すずの短文集
さらば俺の愛機よ
長い戦いは終わる。

俺はこの愛機である巨大ロボを駆り、この星を脅かし続けた数々の強大な敵を相手に、一人戦い続けたのだ。

そして司令塔であった、人々の想いを顧みることの無くなった人工知能を遂に破壊することに成功した。
敵を生み出し続けたその知能が暴走することはもう無いだろう。

世界を救った俺は、人知れず愛機を地底深くに眠らせることにした。


思えば亡くなった俺の叔父である博士が、この星の破壊を命令された巨大機械たちの襲来を発見したところから始まったのだ。

この俺の愛機を組み立て、テストを行うことが決まったその直後、俺の居合わせたその前で叔父は殺された。
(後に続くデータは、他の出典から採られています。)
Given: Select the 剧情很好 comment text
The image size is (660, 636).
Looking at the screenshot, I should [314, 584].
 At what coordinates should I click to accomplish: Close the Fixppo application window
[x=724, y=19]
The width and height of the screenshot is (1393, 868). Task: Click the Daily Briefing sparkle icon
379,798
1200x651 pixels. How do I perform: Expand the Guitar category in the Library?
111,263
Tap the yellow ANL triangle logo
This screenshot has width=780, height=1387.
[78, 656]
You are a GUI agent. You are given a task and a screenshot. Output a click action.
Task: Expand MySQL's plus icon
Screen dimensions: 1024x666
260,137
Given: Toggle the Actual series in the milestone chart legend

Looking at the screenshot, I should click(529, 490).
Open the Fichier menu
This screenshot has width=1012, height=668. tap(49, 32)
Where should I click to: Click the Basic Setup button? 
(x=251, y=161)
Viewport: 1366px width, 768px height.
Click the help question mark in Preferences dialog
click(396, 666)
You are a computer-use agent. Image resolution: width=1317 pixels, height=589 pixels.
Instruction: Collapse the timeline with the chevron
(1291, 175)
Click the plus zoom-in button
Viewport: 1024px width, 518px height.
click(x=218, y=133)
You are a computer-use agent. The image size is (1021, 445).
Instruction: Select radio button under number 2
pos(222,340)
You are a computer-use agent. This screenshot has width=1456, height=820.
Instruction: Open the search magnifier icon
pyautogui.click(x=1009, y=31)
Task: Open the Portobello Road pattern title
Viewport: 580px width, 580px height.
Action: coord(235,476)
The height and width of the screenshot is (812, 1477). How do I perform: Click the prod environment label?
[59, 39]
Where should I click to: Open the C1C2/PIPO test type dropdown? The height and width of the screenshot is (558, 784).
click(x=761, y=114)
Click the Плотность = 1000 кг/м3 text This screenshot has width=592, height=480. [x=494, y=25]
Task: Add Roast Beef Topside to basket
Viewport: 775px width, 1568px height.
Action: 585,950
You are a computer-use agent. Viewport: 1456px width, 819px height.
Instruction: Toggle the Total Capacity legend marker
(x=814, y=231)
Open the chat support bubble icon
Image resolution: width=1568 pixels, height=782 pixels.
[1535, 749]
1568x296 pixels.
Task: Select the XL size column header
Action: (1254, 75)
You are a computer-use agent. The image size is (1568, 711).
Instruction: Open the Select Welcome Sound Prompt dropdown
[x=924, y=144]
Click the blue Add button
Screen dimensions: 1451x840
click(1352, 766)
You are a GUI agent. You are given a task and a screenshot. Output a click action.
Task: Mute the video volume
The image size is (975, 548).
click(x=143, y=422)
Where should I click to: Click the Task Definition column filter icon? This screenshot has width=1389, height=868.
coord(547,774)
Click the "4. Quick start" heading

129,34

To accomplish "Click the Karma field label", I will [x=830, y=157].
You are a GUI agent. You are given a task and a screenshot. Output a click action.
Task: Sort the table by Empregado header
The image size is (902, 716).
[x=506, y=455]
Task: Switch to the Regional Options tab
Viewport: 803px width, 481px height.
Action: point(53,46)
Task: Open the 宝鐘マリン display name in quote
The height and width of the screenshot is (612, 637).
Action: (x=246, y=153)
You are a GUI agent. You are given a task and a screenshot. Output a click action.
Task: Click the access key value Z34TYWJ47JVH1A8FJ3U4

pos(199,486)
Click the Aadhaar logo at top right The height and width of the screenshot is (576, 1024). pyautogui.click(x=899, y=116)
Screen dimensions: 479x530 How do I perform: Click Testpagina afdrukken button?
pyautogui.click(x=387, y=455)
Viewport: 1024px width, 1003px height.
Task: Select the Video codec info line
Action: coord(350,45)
俺は怒りの限りで、テストもせず、ろくに訓練もしないその状態でコイツに乗り込み、決死の覚悟で戦って…

訓練も戦いも投げ出しそうになったこともある。
パイロットスーツを脱ぎ捨て、空に向かって叫んだことも。

でもコイツは…愛機は俺をいつも導いてくれた。
奇跡の成功や挫折だけじゃない。生き続ける決心や守る幸せ、笑顔が見られる喜び…

そうして数年が経ち、遂に戦いは終わった。


「ありがとう…」

忘れ去られた廃基地に佇む俺と、面を向かわせたコイツ。

「ありがとう、俺の……」

俺の愛機…

俺はゆっくりと廃基地を出ていく。

眠れ…

俺はもう一度だけ、ゆっくりと振り返る。